Given data -
# # # # #

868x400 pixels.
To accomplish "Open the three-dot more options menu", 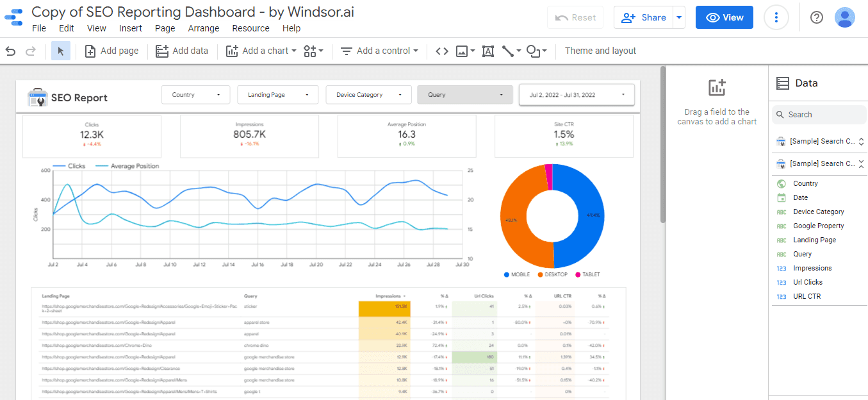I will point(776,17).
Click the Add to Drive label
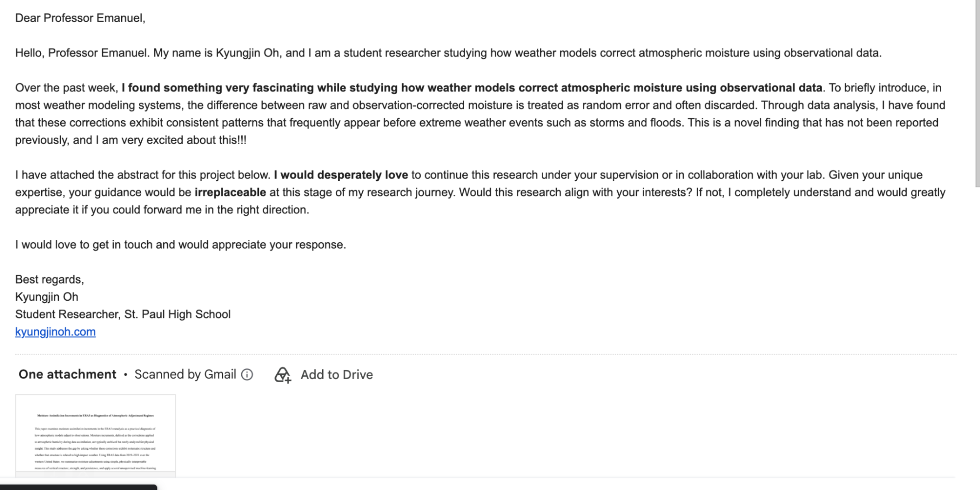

# # # # #

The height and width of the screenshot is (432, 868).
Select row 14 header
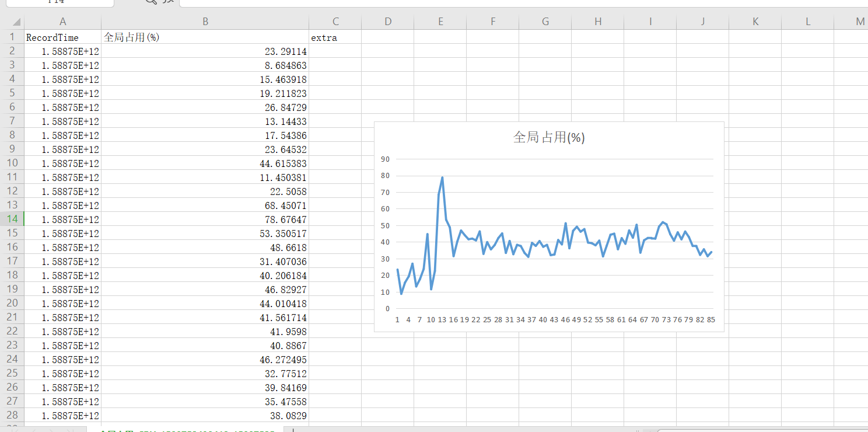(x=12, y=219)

# # # # #

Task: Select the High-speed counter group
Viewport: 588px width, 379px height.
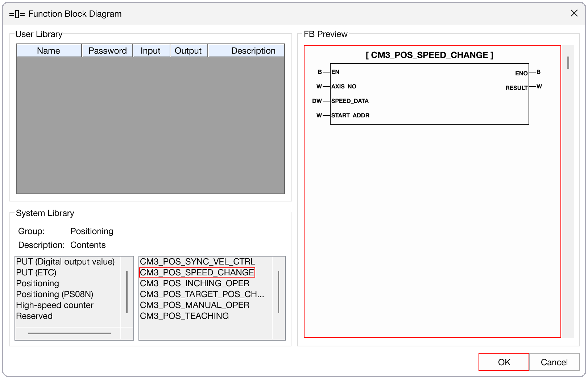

# # # # #

Exercise details -
Word for word, restate the lines of the listing above starting at the line with "Task: Select the High-speed counter group" and ending at the line with "Viewport: 588px width, 379px height.", and nothing outside them.

Response area -
Task: Select the High-speed counter group
Viewport: 588px width, 379px height.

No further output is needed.